Light Monuments of Switzerland
(image via: Kernenergie)
The Swiss may not have a navy but they’ve got nuclear power plants – including this one: Kernkraftwerk Gösgen. The plant was one of a number of industrial, architectural and otherwise notable subjects in a wide-ranging Light Art exhibition conceived and organized by Gerry Hofstetter.
(images via: KKG)
The advantage of Hofstetter’s methodology lies in its transience: transformed by night, the towers revert to their normal appearance by the next morning. Additionally, Hofstetter can change the tone, topic and type of design at his leisure, without needing to physically alter the surface of the towers or for that matter, the attached power plant and even the steam rising into the night sky.

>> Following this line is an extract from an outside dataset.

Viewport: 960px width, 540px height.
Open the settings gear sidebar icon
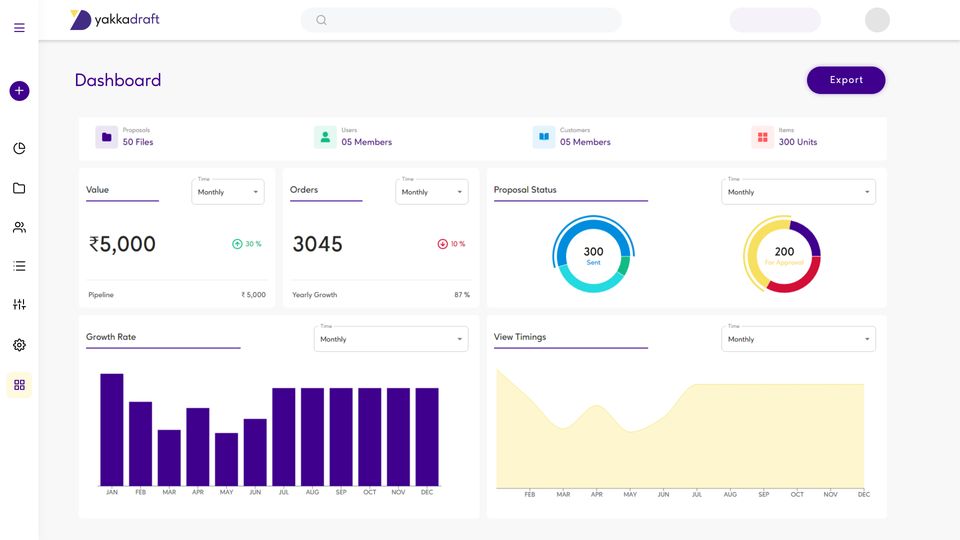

Six Flags Over Three Mile Island?
(images via: Switched and LA Filmcutter)
The widely reported and oft-satirized partial meltdown at the Three Mile Island nuclear power plant near Harrisburg, Pennsylvania caused many to re-evaluate their image of nuclear power. Indeed, the March 1979 accident – plus fallout from the release of the film The China Syndrome 12 days BEFORE the accident at TMI – helped drive the nuclear industry’s PR to its knees. The good old days of “Our Friend the Atom” were gone for good.
(image via: JustinSpace)
Protests and demands that Three Mile Island be shut down were met with varying responses, including Art Riley’s fanciful re-imagining of the plant as a Disney-style theme park. We’re not sure whose image suffers worse, power plants or clowns.
(images via: JustinSpace, Atlas Obscura, HotelSpecials and Gelderlander)
Before Three Mile Island, however, nuclear power was seen by both governments and energy consumers as the way of the future. New types of reactors were designed, including the Fast Breeder reactor powered by plutonium and cooled by liquid sodium. One such fast breeder reactor (the SNR-300) was planned for Kalkar, a town in Germany close to the Belgian and Dutch borders.
(image via: PretparkVakanties)
Construction began in 1972 but as it progressed, concerns about the safety of the reactor and descriptions of the horrific consequences of an accident stoked a fierce backlash that forced authorities to cancel the project. What to do? The Kalkar complex sprawled over an area the size of 80 soccer fields and had enough wiring to circle the globe… twice.
(image via: Chip Fotowelt)
A Dutch investor bought the site along with the infrastructure in 1991 and proceeded to turn it into Wunderland Kalkar. The outside of the cooling tower was painted with a cheery mountain mural while inside, a swing ride keeps park visitors happily screaming. Better that than the other kind of screaming, amiright?
(image via: DVD Set Shop)
Some might wonder if it’s appropriate to co-opt the arts in making large-scale power generation look more attractive. A few might even state that culture – pop or otherwise – has no business interacting with corporations who, when it comes to the environment, are part of the problem and not the solution. To those I say that it’s too late: coal and nuclear power have become part of our lives and those iconic cooling towers are as commonplace as donuts in a donut shop… mmm, donuts.